Williams also described the dynamics between BLM and other groups. Standing Up For Racial Justice (SURJ) was a mostly white group that often took part in the riskier aspects of actions in order to minimize the vulnerability of people of color during protest. BLM members trained SURJ members, who then participated in actions, directly using white privilege as a strategy for attaining political recognition in spaces where black bodies are the most vulnerable to police prosecution, violence and murder.

While Black churches and the Nation of Islam were uncomfortable with some of the gender politics of BLM, they nonetheless showed their support during actions and offered their security services during public actions. BLM activism was in this way a lesson in building solidarity within and across groups through an ongoing, and at times exhausting, negotiation of individual race and gender power dynamics and politics.

Williams addressed how fundraising and grant proposals as well as general organizing led to a tension among group members between the theory of Black equality and resistance and the everyday practice of fighting for it. They would often refuse to accept certain grants because of where the money came from while fighting for the fact that people lacked everyday necessities of food and shelter.  BLM 5280’s participation in the Mother and Father’s Day bailouts was also a point of contestation as it reinforced in the power of the carceral state while aiming to solve the more pressing need to free people from jail. BLM was also criticized more broadly for not recruiting enough non-college educated working class people of color, claiming that BLM fights for Black equality while excluding those most marginalized groups,  reproducing an exclusive membership of black excellence. Williams also expressed frustration at the graduate student member who would bring up the history of Black resistance and revolution when needing to confront the everyday urgency to protect oneself from poverty and police violence.

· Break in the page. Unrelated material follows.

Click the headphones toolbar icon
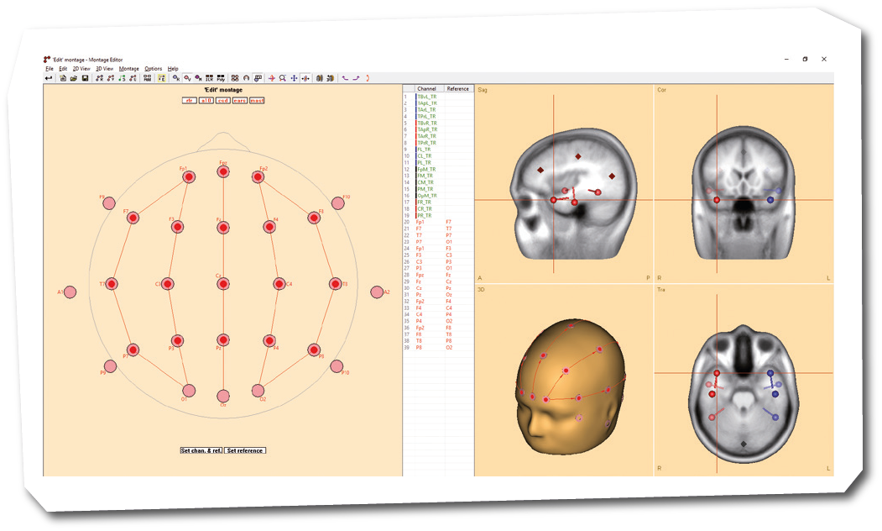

The political pursuit of Black owned and controlled capital as a means to attain social and political autonomy was brought up in class as a debatable form of Black progress.  Only placing and extracting wealth from Black-owned businesses, organizations and banks directly increases economic power to select black communities and generally perpetuating capitalist inequality. The strategy of using capitalist competition to level the playing field for Black people’s participation in the system may neglect the need to undermine capitalism’ role in maintaining unequal access to resources as well as racial justice according to Robin Kelley’s understanding.

Considering the gender and sexuality politics that arose through the confrontation of Black patriarchy, such as with Black preachers and Nation of Islam as well as in organizing meetings, Williams pointed to the need in both academia and activism, to address how paying attention to emotions can be a means to achieve pedagogical and emotional justice. Both within the classroom and the activist spaces, the emotional body is an often neglected yet crucial means to help us understand how systems of race, class, capitalism and power embed themselves onto the body and shape our everyday experience.

Discussion questions:

1. The BLM economic platform invokes a concept of democracy that is separate from capitalism. Does democracy have potential beyond capitalism, and/or as a strategy in anti-capitalist movements?

2. One of the things BLM supports is Black Christmas, an event encouraging consumers to spend their money only at Black-owned businesses and to bank with Black-owned banks. This sparked in class discussion on whether this could be an anti-capitalist strategy or not. Can it? Can a historically informed strategy of racial justice be achieved through capitalist means?

3. Should BLM, a movement firmly based in social media networks  have a more centralized national platform for black equality or should strategies be shaped by the particular racial and economic dynamics of each local community?   

4. What are ways that personal emotions be used as the content of anti-capitalist and anti-racist intervention, thought and action?